DeMar DeRozan asesta un golpe casi definitivo a los Pelicans


New Orleans apunta a ser la gran decepción de la temporada. Con Zion Williamson sano desde el primer día y un acompañamiento no exento de talento, colocarles en la pelea por playoffs parecía casi obligado. Pues bien, no es que estén lejos de luchar por la octava posición (hasta hace poco la última de playoffs) es que ni siquiera ven cerca la 10ª plaza que ocupa en estos momentos Golden State Warriors, la cual da acceso al play-in.
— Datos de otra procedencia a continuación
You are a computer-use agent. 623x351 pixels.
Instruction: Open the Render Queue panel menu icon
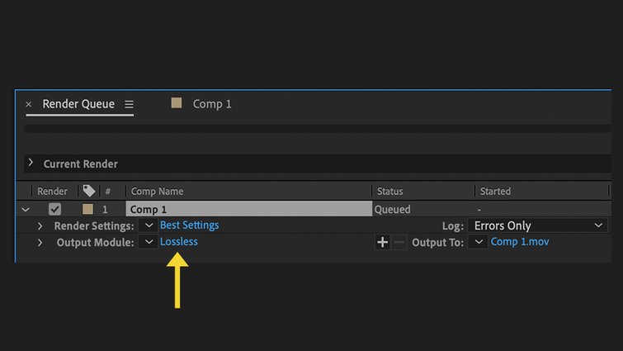129,105
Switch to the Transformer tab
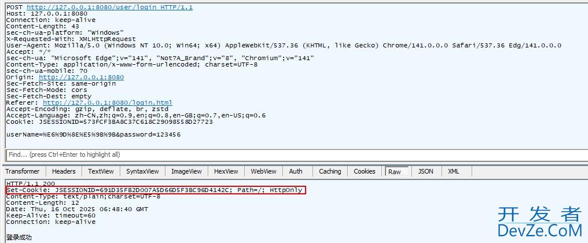The image size is (588, 243). pyautogui.click(x=23, y=171)
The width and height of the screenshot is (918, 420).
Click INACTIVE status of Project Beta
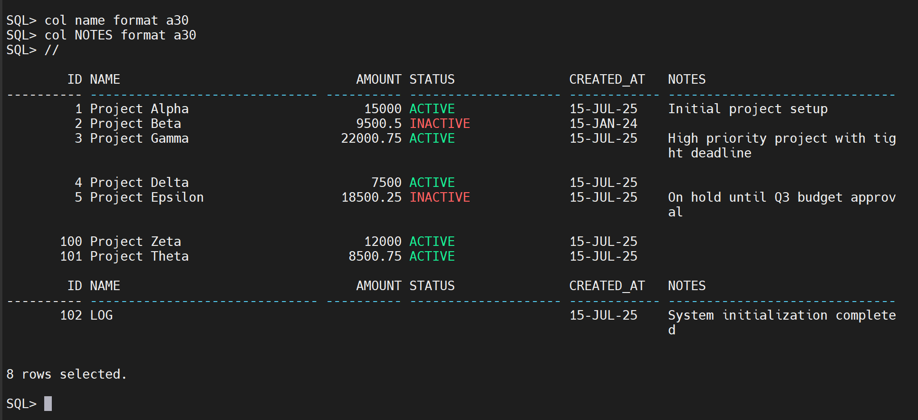coord(440,124)
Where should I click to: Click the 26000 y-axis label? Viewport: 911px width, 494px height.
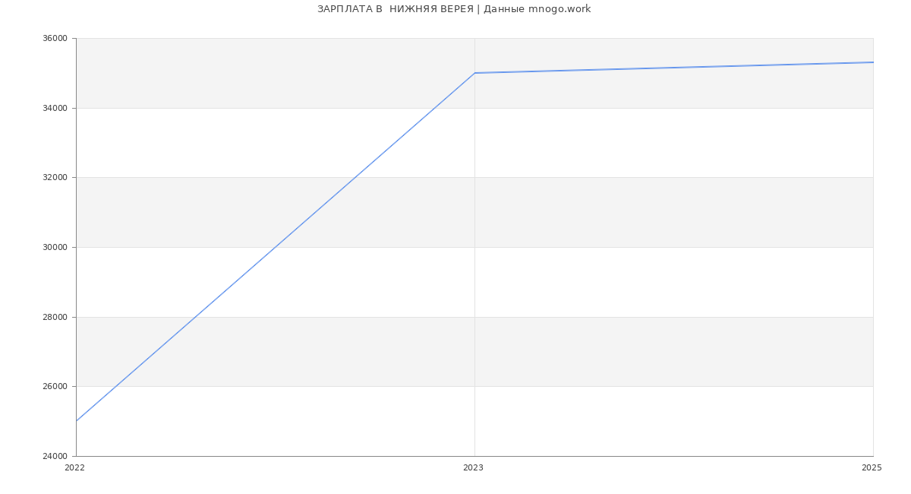(x=55, y=387)
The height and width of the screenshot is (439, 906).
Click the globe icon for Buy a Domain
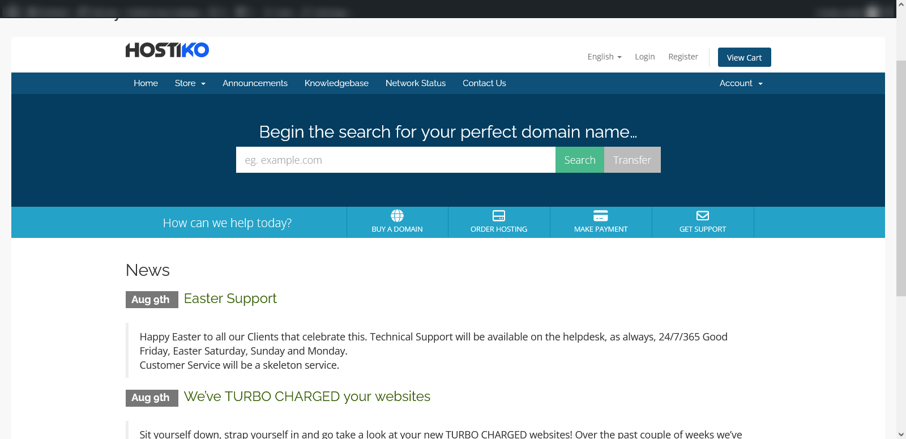click(x=397, y=216)
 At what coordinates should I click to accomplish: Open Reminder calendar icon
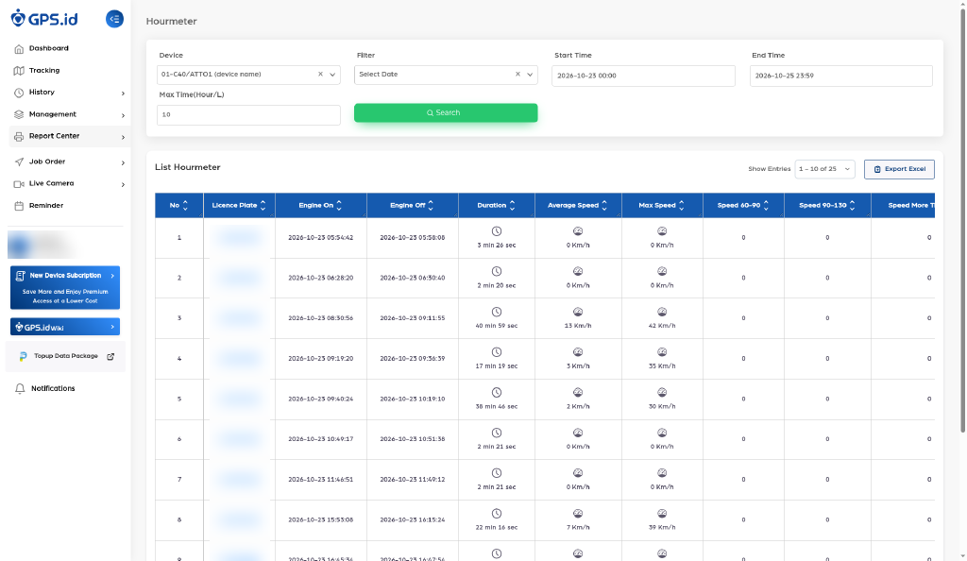(19, 206)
Anoche, recibiendo a San Antonio, los chicos de Stan Van Gundy (bastante cuestionado) tenían la posibilidad de dar un golpe sobre la mesa y recuperar la esperanza. No lo consiguieron. Zion Williamson estuvo genial (como siempre) con 33 puntos y 14 rebotes. Brandon Ingram y Lonzo Ball aportaron 24 puntos cada uno. Sí, los tres rindieron como se exigía y ni así les alcanzó. Van Gundy cree que todo se decidió por detalles.

“Creo que incluso con los fallos, las oportunidades estaban ahí. Tuvimos algunos rebotes defensivos en la recta final que no pudimos atrapar. Nuestros problemas con los tiros libres y las pérdidas de balón hicieron que el juego fuera reñido. Lanzamos la misma cantidad de tiros libres que ellos y ellos convirtieron 10 más. Es algo difícil de superar”, expresa el head coach de NOLA.
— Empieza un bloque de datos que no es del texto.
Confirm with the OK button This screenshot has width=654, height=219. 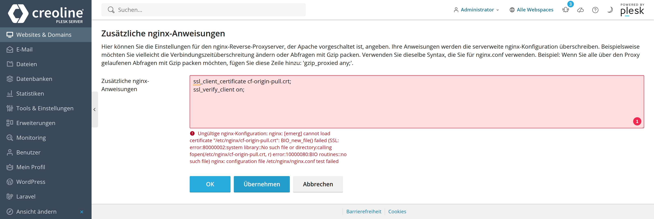(x=210, y=184)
Más allá de partidos concretos, cuesta entender que en Luisiana no estén aprovechando la sobresaliente temporada de Zion Williamson. El jugador de segundo año alcanzó contra los Spurs los 2.000 puntos en su carrera antes de disputar 80 partidos. Esto es algo que en los últimos 35 años solo había estado al alcance de Michael Jordan. Sí, el impacto ofensivo de este chico formado en la Universidad de Duke es enorme, pero por ahora se queda en récords sin traducción en resultados colectivos.

La situación de New Orleans es la siguiente: le quedan 12 partidos y están a cuatro de Golden State Warriors. ¿A qué pueden agarrarse? Pues a que justo tienen por delante los tres encuentros que deben disputar este año contra los de San Francisco. Eso sí, el margen de error es mínimo y ahora juegan ante Clippers y Nuggets…
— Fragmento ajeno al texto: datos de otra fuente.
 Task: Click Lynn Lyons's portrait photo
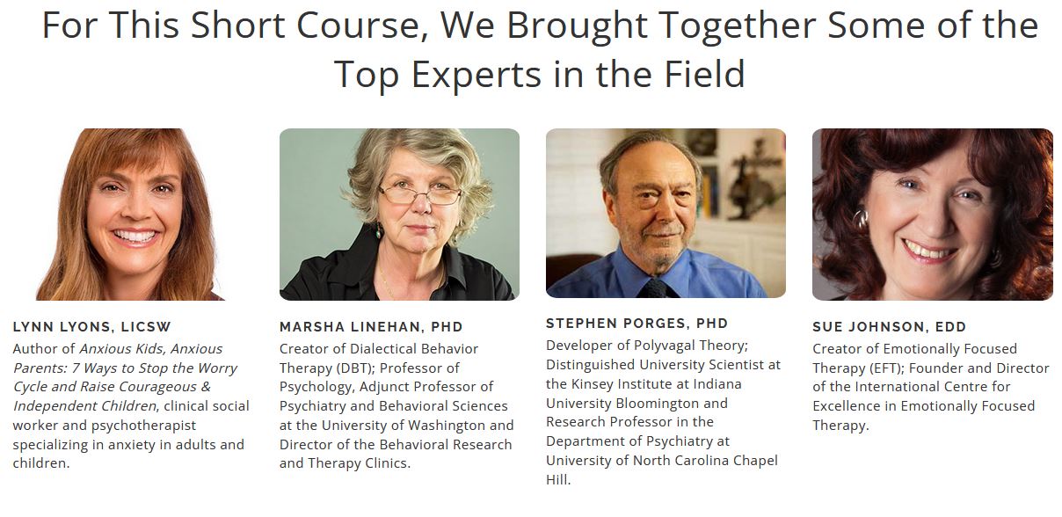pos(132,215)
DeRozan, en cancha pese al dolor

Hay que hablar de los Spurs, que se hace poco; y de DeMar DeRozan, que se lo merece. El escolta de los de Texas parecía baja antes del partido. Una contusión en el cuádriceps derecho empujaba a Gregg Popovich a dejarlo fuera, pero DeRozan no estaba de acuerdo. “No había duda de que iba a jugar. Me duele mucho, pero he jugado en situaciones peores. Se siente bien. Me alegro de no haberme llevado un nuevo golpe”.

La estrella de San Antonio estaba convencida de estar sobre el parqué, y por suerte para los Spurs así lo hizo. Suyos fueron 32 puntos, 8 asistencias y 7 rebotes. Suyas fueron las canastas que convirtieron un final igualado en una victoria de suma importancia. Perdiendo por 103-102, DeRozan anotó dos tiros libres y posteriormente firmó otras dos canastas para decantar la balanza a favor de los suyos, que aún están incluso en la pelea por alcanzar la sexta plaza del Oeste (están a seis partidos de los Mavericks).

“Parece que nunca se cansa y siempre está listo para jugar. Quiere el balón, quiere anotar, pero se lo dará a sus compañeros si es apropiado. Le encanta estar en esa situación. Es el mejor de nuestro equipo en eso”, palabra de Pops.